We will receive proceeds from the sale of 3,100,000 shares of our common stock offered by us in this offering, but we will not initially receive any proceeds from the sale of 6,500,000 shares of our common stock offered by the forward purchasers or their affiliates. We expect to physically settle the forward sale agreements (by the delivery of shares of our common stock) and receive proceeds from the sale of those shares of our common stock upon one or more forward settlement dates no later than 18 months from the date hereof. We may also elect to cash settle or net share settle all or a portion of our obligations under a forward sale agreement (if we conclude that it is in our best interest to do so). If we elect to cash settle a forward sale agreement, we may not receive any proceeds, and we may owe cash to the relevant forward purchaser in certain circumstances. If we elect to net share settle a forward sale agreement, we will not receive any proceeds, and we may owe shares of our common stock to the relevant forward purchaser in certain circumstances. See “Underwriting—Forward Sale Agreements.”
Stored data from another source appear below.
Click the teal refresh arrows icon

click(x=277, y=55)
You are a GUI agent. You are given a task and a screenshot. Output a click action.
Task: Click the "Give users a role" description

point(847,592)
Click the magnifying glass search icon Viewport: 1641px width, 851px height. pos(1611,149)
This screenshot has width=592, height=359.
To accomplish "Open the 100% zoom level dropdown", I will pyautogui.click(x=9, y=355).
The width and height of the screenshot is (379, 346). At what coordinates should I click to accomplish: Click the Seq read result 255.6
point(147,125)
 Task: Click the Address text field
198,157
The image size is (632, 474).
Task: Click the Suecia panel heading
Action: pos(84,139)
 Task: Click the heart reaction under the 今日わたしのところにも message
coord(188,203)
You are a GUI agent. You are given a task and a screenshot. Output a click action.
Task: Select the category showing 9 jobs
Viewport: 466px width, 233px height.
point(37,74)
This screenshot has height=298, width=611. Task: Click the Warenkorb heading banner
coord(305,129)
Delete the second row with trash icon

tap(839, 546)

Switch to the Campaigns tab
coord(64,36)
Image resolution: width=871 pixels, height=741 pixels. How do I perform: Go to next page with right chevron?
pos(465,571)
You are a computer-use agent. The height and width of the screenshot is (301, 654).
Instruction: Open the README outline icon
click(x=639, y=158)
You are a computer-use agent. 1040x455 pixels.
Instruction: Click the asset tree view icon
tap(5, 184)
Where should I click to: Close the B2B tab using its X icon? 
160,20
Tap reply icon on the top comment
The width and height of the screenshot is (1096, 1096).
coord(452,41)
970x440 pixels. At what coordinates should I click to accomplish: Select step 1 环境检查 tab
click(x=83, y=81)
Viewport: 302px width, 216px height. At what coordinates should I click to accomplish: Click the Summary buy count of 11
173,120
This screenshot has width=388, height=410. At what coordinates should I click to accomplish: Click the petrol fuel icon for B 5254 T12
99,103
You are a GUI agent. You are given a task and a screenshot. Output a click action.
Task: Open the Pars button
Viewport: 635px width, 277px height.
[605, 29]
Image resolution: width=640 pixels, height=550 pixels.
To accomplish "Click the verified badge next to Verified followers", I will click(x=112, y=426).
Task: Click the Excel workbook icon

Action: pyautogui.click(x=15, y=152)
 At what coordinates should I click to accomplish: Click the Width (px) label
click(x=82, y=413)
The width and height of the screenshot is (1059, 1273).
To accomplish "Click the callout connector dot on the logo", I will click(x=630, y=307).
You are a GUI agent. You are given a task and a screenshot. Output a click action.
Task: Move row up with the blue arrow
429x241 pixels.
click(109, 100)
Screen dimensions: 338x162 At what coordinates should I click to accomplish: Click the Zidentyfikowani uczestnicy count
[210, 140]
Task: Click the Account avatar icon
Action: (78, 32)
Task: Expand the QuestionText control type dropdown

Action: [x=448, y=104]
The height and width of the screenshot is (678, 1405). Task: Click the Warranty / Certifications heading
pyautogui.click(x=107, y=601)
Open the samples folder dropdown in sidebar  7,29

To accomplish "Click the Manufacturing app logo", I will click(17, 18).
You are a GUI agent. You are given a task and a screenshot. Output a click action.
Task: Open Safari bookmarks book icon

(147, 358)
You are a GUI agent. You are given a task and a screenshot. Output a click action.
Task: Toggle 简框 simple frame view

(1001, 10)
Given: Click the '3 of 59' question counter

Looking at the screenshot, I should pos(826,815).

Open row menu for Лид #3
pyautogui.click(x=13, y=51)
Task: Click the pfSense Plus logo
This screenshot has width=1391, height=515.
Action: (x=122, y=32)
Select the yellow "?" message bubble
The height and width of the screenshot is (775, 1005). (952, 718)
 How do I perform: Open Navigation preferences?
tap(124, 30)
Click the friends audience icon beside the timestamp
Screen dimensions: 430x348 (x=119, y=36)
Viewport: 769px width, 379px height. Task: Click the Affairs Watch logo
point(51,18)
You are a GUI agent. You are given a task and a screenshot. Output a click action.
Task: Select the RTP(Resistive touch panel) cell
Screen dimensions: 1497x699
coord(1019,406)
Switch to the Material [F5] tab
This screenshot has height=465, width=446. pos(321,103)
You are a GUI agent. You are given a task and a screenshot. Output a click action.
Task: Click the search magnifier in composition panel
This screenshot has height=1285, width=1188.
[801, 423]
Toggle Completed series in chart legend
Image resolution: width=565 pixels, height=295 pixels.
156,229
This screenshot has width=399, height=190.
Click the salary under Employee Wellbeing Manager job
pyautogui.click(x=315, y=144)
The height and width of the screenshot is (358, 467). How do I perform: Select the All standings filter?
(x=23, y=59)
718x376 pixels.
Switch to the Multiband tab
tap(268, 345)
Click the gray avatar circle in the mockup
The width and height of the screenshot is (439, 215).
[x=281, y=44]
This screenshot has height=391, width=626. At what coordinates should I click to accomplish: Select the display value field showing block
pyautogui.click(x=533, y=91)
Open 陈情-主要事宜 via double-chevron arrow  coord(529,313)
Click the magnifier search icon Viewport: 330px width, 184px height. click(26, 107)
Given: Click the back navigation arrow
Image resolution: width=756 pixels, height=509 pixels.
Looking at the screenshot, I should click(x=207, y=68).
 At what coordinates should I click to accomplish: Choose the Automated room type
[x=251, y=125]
If any forward purchaser or its affiliate does not deliver and sell all of the shares of our common stock to be delivered and sold by it pursuant to the terms of the underwriting agreement, we will issue and sell directly to the underwriters the number of shares of our common stock not delivered and sold by such forward purchaser or its affiliate, and under such circumstances the number of shares of our common stock underlying the relevant forward sale agreement will be decreased by the number of shares of our common stock that we issue and sell.
We are organized and conduct our operations to qualify as a real estate investment trust, or REIT, for federal income tax purposes. To assist us in complying with certain federal income tax requirements applicable to REITs, our charter contains certain restrictions relating to the ownership and transfer of our capital stock, including an ownership limit of 9.8% of the outstanding shares of our common stock.
Our common stock is listed on the New York Stock Exchange, or NYSE, under the symbol “REXR,” and the last reported sale price of our common stock on the NYSE on September 21, 2021 was $60.12 per share.
Investing in our common stock involves risks. See “Risk Factors” beginning on page S-7 of this prospectus supplement and the risks set forth under the caption “Item 1A. Risk Factors” included in our most recent Annual Report on Form 10-K filed with the Securities and Exchange Commission, which is incorporated by reference herein, for certain risks relevant to an investment in our common stock.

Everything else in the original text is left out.